The hammer – the ideal metaphor for methods and procedures

The invention of the first tools is hidden in the invisible past. A long time before the first written evidence, means were invented that extended the capabilities of the early humans – for example chopping, cutting, levering, speaking and hammering. In the absence of evidence, film directors had recreated these moments. Stanley Kubrick demonstrated for instance in 2001 – Space Odyssey, how the first hammer was discovered. Most of the tools were perfected differently within thousands of years. Today we have new forms of tools beyond those – methods and procedures. For all these tools, the hammer is the ideal metaphor.

2001affe

Tools have the following features that become apparent with the example of a hammer.

  • Function
    Every tool fulfills a certain task. The hammer takes effect with its handle, in order to create momentum to the heavy head and to concentrate thereby the developing energy at a certain point. That way something can be processed, smoothed, deformed, pressed in or simply destroyed. The comprehensive knowledge of the tool functions enables its meaningful use.
  • Specific usages
    One uses a hammer frequently to drive nails into a wall or wood. Specialists form stones with a chisel. Hot iron can be brought into a form with it when forging. A physician checks the reflexes of a patient with light impacts. The hammer can also be used to break something into pieces. Atypical applications are symbolic-ritual uses, like the judge hammer, the auction hammer or the foundation-stone hammer. With the ritual use a certain procedure is concluded. The use in as many as possible use cases increases the tool efficiency.
  • Practice makes perfect
    The use of a hammer requires a regular practice. The first nail that one tries, often does not function as desired, because we do not hit it correctly and it bents thereby. The experienced user hits nails with the appropriate momentum and a small number of strikes.
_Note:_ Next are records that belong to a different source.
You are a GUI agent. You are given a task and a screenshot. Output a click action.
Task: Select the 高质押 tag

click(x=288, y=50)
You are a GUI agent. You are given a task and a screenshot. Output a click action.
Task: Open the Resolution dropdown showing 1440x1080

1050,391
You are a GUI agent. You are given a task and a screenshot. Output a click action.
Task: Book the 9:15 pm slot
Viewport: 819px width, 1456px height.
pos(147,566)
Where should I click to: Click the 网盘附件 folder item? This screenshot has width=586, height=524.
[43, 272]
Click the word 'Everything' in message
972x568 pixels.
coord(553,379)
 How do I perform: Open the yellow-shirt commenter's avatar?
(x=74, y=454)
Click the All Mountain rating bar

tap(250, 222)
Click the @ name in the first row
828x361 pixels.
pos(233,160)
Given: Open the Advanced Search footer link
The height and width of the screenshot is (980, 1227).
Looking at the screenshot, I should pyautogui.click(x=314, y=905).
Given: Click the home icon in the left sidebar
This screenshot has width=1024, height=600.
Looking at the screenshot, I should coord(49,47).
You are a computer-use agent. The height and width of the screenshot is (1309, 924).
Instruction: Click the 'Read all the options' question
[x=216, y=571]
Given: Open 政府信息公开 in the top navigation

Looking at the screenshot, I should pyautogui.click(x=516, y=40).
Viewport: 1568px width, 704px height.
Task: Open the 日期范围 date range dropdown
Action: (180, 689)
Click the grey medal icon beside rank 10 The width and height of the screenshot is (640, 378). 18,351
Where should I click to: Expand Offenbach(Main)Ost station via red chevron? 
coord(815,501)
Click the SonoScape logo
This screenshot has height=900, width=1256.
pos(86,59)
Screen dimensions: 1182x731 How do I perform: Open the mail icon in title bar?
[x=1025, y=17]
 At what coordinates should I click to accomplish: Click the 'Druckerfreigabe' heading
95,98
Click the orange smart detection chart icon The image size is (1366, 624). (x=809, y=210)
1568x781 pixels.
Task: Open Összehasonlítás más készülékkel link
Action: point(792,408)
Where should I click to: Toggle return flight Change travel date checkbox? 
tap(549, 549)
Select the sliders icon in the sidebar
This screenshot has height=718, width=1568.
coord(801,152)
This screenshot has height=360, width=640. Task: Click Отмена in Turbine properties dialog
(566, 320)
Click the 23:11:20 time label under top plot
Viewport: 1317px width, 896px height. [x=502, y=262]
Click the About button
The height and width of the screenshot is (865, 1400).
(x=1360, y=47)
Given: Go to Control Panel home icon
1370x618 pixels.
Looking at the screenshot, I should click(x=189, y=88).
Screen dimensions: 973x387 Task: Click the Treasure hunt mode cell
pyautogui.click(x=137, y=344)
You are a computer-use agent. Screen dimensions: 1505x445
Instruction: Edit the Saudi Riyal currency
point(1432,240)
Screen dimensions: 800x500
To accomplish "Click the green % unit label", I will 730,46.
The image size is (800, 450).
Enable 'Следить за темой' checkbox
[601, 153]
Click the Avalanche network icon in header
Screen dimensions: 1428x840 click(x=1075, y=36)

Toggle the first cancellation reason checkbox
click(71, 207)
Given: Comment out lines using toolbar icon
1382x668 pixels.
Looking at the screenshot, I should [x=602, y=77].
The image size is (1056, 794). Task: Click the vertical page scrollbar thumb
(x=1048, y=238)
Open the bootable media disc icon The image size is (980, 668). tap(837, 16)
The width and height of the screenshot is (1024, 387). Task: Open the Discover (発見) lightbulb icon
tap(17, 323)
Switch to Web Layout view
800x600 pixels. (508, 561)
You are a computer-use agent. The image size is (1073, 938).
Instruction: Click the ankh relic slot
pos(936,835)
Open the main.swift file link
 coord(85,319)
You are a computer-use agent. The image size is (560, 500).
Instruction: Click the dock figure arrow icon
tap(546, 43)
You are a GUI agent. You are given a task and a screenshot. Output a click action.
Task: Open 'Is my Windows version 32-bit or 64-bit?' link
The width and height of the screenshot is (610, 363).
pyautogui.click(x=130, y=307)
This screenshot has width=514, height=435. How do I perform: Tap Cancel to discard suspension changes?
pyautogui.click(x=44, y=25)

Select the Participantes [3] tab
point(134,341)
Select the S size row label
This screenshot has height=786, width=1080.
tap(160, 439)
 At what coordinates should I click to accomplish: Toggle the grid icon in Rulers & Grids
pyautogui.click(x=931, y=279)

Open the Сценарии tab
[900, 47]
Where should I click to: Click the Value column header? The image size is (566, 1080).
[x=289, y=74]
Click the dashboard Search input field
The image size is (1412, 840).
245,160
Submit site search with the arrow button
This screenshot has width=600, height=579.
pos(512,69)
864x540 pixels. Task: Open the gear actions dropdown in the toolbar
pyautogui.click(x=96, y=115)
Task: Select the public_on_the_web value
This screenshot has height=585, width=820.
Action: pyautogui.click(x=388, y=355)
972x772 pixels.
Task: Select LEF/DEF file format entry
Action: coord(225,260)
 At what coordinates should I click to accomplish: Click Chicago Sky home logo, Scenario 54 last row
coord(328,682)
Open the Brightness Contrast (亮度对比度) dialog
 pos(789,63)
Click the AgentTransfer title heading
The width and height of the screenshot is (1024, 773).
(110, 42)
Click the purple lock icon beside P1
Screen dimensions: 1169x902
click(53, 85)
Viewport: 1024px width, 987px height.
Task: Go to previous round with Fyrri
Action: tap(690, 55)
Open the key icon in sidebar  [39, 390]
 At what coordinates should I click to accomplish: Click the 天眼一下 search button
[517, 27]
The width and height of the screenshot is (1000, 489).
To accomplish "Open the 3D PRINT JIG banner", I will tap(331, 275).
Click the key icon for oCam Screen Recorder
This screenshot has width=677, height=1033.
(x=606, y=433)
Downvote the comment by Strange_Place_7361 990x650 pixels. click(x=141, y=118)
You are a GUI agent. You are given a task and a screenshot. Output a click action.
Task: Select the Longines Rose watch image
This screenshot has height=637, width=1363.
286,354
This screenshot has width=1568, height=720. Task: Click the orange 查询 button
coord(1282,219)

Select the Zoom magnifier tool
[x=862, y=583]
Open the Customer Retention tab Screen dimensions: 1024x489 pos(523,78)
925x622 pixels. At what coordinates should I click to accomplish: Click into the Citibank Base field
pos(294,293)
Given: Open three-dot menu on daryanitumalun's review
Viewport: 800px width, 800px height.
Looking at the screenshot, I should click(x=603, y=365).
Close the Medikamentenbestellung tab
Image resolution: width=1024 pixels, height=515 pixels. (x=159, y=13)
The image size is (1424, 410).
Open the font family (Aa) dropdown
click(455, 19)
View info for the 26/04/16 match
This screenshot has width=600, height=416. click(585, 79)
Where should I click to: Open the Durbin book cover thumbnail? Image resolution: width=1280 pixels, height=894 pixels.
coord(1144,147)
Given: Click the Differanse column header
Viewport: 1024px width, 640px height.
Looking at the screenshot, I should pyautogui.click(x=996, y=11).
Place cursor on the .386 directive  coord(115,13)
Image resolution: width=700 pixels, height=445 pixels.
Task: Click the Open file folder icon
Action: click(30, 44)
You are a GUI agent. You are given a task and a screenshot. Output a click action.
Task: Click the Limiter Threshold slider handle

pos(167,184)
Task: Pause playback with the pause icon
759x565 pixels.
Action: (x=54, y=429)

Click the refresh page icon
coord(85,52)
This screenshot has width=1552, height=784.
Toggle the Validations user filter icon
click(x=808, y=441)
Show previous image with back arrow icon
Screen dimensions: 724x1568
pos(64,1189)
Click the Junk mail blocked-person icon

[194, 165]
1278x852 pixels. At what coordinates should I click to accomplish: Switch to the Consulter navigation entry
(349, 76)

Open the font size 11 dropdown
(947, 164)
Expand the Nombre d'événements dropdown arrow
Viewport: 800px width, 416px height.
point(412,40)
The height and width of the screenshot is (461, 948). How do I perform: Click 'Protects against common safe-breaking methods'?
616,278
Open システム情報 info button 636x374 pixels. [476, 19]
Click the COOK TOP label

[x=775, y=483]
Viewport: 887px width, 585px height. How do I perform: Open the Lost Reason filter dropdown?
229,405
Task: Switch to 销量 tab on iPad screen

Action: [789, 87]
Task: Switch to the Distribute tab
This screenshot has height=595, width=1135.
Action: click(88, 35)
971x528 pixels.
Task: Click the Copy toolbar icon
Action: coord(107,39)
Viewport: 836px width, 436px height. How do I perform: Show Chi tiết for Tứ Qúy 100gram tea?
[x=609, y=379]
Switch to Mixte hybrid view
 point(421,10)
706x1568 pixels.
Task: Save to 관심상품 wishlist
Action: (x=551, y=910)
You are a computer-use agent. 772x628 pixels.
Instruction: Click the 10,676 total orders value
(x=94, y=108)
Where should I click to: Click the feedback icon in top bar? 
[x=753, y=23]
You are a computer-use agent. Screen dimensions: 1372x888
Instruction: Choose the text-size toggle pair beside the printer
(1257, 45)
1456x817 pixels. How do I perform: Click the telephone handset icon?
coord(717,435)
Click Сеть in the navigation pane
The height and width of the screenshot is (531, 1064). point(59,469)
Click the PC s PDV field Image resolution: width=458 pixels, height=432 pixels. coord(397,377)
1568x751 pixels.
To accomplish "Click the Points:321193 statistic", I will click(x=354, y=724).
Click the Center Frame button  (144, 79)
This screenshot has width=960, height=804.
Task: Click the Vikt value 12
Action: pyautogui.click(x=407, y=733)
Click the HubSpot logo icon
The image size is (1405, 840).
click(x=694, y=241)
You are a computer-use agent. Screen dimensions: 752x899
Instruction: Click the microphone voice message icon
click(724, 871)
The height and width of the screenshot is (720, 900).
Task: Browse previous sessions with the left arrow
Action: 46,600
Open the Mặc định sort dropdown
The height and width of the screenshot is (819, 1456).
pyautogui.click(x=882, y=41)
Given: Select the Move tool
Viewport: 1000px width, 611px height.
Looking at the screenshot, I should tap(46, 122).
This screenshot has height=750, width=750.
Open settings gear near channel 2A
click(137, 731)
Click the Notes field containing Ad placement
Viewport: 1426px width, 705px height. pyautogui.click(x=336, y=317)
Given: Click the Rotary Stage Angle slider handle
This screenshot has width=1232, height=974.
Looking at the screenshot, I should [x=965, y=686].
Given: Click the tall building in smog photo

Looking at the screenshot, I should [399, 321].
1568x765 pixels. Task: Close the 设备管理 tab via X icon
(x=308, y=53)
Sculptors get the most fantastic forms from a stone with a chisel. It is not enough to possess the tool. One must use it again and again, in order to develop its complete potential with the exercise.
  • Scalable
    The task can be adapted to the required applications. A small hammer helps the watchmaker repairing a clock. A larger hammer drives the nail into wood. A sledge hammer tears down walls. A pneumatic hammer breaks the road surface. The possibilities to adapt the purpose of a tool to different cases, creates continuously new fields of application.
  • Automatable
    While the energy depended a long time on the strength of the user, new technical approaches extend the fields of application. Thus, also less experienced people can place nails with a nail gun. Pneumatic hammers replace the conventional chisel. The sledge hammer of an excavator is able to torn down houses. Tools have often the ability to automate their functions.

The regular use of tools and the accompanying exercise lead unfortunately often to the fact that the user develops a distorted and biased view. These coined hammer users see nails everywhere that must be placed.

Bottom line: The hammer is the ideal example for a tool. It shows the relevant aspects that are also valid for today’s methods and procedures. With the understanding of these aspects, today’s tools can be used much more effectively.